| Problem statement |
Look through the records and report how many lines include the word "agent", with no other words.

| Given records |
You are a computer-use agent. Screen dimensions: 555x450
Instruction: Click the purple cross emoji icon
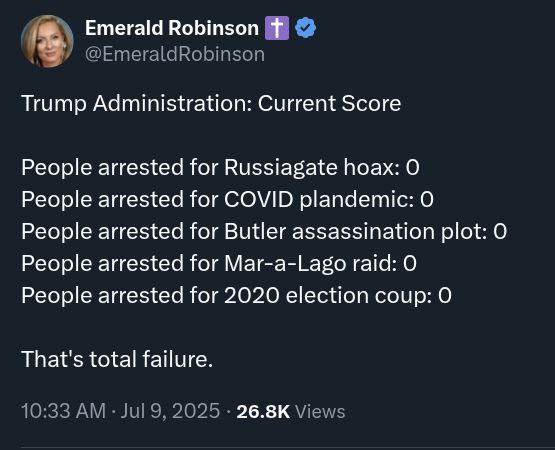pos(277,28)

--

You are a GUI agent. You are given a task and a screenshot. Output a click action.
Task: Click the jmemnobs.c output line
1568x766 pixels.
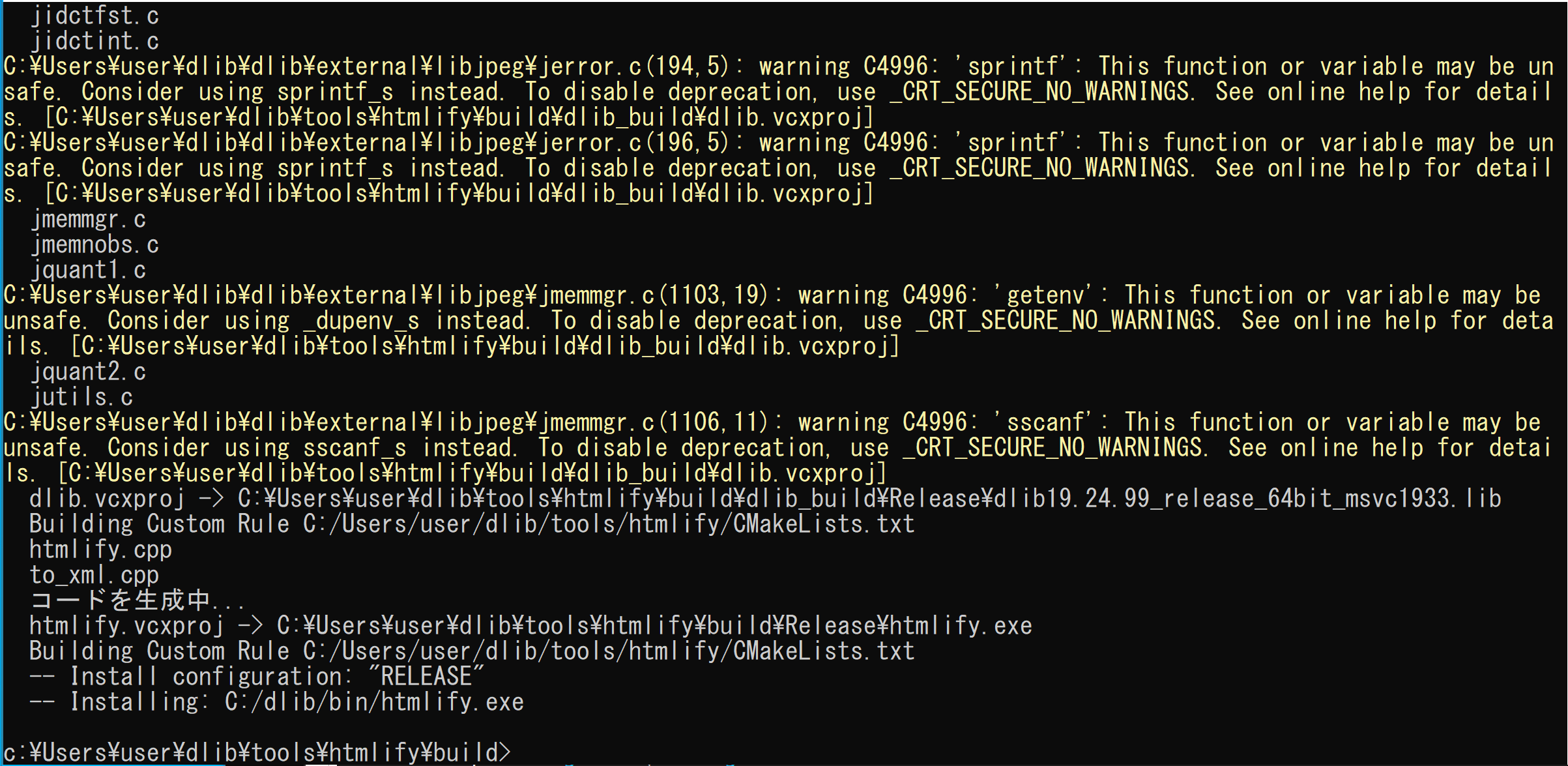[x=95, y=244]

| Written answer |
2